There are actually a number of XML data models. For example, DOM, SAX, XPath 1.0, XQuery 1.0 / XPath 2.0, and the Infoset all explicitly or implicity define data models. What these all have in common is that they are ordered trees of nodes (elements, attributes, text, etc.) and scalar values. (The XQuery data model is actually an ordered forest.)


Although it's not quite technically correct, it's easiest to think of the XML data model as a DOM tree. No markup in sight -- just an ordered hierarchy of nodes, with values at the leaves.
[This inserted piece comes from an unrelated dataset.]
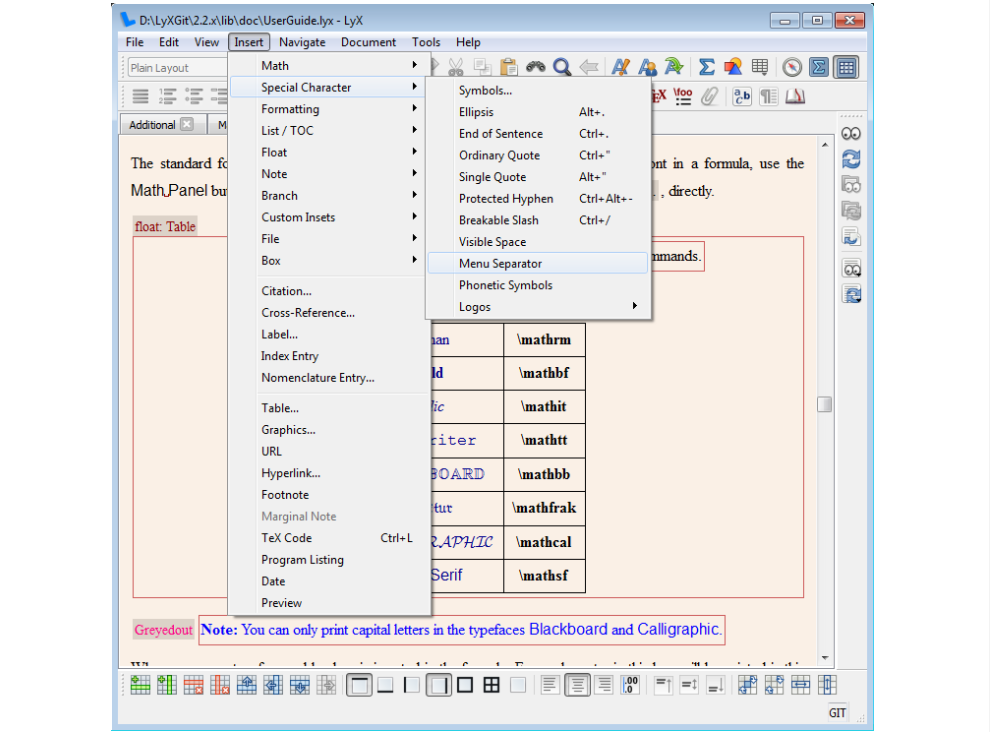Viewport: 990px width, 732px height.
Task: Click the Greyedout inset label
Action: [164, 630]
There is no single XML data model used by all native XML databases. This is because most native XML databases predate XQuery and some even predate XPath. Consequently, many invented their own query languages and corresponding data models. Currently, the most common query language in native XML databases is XPath (with extensions for multi-document queries). In the future it will be XQuery. For information about the XQuery / XPath 2.0 data model, see http://www.w3.org/TR/xpath-datamodel/


As Michael noted, there isn't anything you can model with the XML data model but not the relational data model. In fact, there is a generic mapping from DTDs to relational schemas (see http://www.xml.com/lpt/a/2001/05/09/dtdtodbs.html). The only problem will occur with schemaless XML, and you can always map that to a generic set of tables (Elements, Attributes, etc.)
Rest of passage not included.